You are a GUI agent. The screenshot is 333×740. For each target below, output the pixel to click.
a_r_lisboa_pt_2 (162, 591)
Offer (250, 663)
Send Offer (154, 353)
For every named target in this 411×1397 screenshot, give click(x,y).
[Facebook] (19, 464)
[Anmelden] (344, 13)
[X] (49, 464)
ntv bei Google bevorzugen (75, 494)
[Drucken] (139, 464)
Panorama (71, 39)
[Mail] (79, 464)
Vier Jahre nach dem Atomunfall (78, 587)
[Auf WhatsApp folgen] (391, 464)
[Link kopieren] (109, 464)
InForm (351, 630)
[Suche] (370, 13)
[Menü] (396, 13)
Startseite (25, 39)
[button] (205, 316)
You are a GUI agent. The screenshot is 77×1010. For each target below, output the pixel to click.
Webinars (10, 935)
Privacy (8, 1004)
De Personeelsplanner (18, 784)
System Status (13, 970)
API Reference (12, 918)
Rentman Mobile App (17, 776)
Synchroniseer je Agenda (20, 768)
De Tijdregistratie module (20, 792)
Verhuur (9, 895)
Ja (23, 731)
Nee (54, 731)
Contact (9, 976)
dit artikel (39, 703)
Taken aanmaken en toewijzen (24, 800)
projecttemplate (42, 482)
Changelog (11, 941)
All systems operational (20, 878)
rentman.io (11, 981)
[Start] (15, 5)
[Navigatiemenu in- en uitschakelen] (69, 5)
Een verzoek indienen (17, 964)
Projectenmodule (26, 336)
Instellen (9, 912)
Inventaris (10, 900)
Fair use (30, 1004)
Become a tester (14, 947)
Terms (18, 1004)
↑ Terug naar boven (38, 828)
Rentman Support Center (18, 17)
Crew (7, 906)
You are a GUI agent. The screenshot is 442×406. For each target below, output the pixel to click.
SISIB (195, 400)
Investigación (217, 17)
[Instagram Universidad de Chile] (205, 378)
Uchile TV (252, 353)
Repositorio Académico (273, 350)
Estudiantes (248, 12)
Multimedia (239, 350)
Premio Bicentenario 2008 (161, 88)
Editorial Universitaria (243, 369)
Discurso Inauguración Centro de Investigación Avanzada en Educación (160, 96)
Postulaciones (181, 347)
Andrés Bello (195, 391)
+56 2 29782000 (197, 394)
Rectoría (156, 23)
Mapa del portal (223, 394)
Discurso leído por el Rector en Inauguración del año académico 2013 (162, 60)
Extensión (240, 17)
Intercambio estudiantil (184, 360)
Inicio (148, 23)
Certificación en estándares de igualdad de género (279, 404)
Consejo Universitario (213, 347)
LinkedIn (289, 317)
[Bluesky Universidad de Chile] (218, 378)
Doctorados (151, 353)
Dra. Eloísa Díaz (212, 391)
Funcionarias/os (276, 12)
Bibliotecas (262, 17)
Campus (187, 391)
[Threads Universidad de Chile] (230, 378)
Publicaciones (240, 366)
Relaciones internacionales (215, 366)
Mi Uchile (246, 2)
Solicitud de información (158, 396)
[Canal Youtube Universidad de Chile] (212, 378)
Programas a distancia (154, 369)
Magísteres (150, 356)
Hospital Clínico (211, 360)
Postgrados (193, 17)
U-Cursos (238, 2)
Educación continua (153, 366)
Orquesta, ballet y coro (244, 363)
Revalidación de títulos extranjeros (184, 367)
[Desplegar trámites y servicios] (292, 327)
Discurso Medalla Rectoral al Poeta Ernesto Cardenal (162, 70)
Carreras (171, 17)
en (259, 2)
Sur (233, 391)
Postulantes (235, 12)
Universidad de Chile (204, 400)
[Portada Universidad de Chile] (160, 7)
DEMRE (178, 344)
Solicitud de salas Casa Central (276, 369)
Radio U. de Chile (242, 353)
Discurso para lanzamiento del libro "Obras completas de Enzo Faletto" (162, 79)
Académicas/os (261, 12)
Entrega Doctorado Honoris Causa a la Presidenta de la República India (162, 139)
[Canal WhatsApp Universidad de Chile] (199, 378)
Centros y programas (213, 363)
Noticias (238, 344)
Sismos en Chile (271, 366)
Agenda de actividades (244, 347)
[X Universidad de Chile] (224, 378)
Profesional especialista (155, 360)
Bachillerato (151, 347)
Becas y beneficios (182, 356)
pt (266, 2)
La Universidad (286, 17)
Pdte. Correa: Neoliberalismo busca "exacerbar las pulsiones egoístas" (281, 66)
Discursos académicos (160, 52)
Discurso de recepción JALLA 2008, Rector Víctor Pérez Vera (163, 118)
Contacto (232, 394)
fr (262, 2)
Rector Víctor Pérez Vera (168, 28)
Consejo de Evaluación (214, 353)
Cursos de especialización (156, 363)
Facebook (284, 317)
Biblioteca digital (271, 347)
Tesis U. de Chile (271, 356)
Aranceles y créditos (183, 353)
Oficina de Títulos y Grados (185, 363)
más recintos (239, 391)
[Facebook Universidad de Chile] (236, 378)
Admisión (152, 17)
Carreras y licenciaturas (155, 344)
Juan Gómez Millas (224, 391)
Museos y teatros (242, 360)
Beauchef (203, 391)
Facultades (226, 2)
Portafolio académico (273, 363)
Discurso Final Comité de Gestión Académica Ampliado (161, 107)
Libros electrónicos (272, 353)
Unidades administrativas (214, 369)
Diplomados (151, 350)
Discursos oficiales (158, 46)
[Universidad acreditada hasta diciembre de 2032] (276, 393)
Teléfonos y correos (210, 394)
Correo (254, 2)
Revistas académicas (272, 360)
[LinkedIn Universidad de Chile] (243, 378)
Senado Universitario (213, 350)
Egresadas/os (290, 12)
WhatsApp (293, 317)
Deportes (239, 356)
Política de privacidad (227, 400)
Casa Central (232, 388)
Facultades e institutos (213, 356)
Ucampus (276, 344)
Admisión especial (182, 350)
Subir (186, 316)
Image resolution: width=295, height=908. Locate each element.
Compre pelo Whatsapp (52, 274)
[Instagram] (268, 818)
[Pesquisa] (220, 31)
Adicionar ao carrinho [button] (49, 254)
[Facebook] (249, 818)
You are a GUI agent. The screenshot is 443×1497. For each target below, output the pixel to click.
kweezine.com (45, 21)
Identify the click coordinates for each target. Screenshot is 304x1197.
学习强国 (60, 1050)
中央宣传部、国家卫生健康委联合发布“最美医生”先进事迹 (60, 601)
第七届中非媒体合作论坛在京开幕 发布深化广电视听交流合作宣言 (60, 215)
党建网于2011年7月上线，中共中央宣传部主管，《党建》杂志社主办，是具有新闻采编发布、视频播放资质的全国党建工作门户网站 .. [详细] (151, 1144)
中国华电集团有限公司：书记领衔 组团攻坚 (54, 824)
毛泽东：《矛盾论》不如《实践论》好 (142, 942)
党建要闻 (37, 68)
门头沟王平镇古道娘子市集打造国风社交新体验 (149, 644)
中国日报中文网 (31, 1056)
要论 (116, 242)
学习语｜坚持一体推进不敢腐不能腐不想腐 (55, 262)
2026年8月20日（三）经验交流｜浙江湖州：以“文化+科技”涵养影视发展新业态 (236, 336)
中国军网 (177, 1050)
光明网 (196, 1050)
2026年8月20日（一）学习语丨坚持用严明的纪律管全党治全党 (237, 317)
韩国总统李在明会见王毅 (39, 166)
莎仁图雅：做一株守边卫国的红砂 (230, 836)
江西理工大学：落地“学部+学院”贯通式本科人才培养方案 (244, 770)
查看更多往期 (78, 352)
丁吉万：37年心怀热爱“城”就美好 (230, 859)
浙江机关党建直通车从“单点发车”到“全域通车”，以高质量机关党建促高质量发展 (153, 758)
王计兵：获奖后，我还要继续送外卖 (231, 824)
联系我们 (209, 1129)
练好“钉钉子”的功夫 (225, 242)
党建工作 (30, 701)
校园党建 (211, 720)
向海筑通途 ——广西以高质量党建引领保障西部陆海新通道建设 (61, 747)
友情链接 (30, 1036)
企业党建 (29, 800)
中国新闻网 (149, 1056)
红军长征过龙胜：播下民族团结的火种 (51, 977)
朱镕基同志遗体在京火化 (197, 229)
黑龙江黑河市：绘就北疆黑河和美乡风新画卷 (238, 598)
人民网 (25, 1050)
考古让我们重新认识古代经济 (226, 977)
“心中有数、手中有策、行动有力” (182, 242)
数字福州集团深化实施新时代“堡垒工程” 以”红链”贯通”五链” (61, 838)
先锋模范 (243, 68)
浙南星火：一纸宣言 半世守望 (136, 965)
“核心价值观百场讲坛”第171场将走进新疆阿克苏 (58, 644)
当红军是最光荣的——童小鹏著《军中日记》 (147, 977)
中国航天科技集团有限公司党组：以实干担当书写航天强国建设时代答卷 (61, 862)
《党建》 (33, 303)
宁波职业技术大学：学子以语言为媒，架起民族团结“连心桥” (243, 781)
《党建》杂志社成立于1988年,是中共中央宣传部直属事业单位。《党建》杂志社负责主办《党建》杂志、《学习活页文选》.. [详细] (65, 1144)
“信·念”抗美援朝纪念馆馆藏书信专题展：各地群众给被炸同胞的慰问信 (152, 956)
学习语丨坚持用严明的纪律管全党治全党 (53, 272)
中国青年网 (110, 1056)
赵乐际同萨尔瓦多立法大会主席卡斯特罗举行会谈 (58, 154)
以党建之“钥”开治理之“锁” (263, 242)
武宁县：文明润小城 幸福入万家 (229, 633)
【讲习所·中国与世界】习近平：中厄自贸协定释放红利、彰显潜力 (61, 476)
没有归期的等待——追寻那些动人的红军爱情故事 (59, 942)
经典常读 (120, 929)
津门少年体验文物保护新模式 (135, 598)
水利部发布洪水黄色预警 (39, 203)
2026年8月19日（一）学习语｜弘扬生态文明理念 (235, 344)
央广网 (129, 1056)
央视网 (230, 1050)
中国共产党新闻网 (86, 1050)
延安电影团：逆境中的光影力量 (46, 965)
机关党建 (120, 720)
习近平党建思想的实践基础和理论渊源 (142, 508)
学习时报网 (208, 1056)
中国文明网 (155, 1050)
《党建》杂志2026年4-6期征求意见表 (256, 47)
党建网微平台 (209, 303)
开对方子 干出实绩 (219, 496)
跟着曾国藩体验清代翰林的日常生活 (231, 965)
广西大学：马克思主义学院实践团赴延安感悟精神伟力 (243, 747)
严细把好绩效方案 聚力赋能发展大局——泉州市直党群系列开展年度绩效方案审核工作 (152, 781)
# # #
Arrange the lines from the start of the records through the line containing "Privacy (8, 1004)" as a Markdown table with the columns No. and Text, numbering each row and leaving out blank lines.

> _RESULT OF THIS EXERCISE_
| No. | Text |
|---|---|
| 1 | You are a GUI agent. The screenshot is 333×740. For each target below, output the pixel to click. |
| 2 | a_r_lisboa_pt_2 (162, 591) |
| 3 | Offer (250, 663) |
| 4 | Send Offer (154, 353) |
| 5 | For every named target in this 411×1397 screenshot, give click(x,y). |
| 6 | [Facebook] (19, 464) |
| 7 | [Anmelden] (344, 13) |
| 8 | [X] (49, 464) |
| 9 | ntv bei Google bevorzugen (75, 494) |
| 10 | [Drucken] (139, 464) |
| 11 | Panorama (71, 39) |
| 12 | [Mail] (79, 464) |
| 13 | Vier Jahre nach dem Atomunfall (78, 587) |
| 14 | [Auf WhatsApp folgen] (391, 464) |
| 15 | [Link kopieren] (109, 464) |
| 16 | InForm (351, 630) |
| 17 | [Suche] (370, 13) |
| 18 | [Menü] (396, 13) |
| 19 | Startseite (25, 39) |
| 20 | [button] (205, 316) |
| 21 | You are a GUI agent. The screenshot is 77×1010. For each target below, output the pixel to click. |
| 22 | Webinars (10, 935) |
| 23 | Privacy (8, 1004) |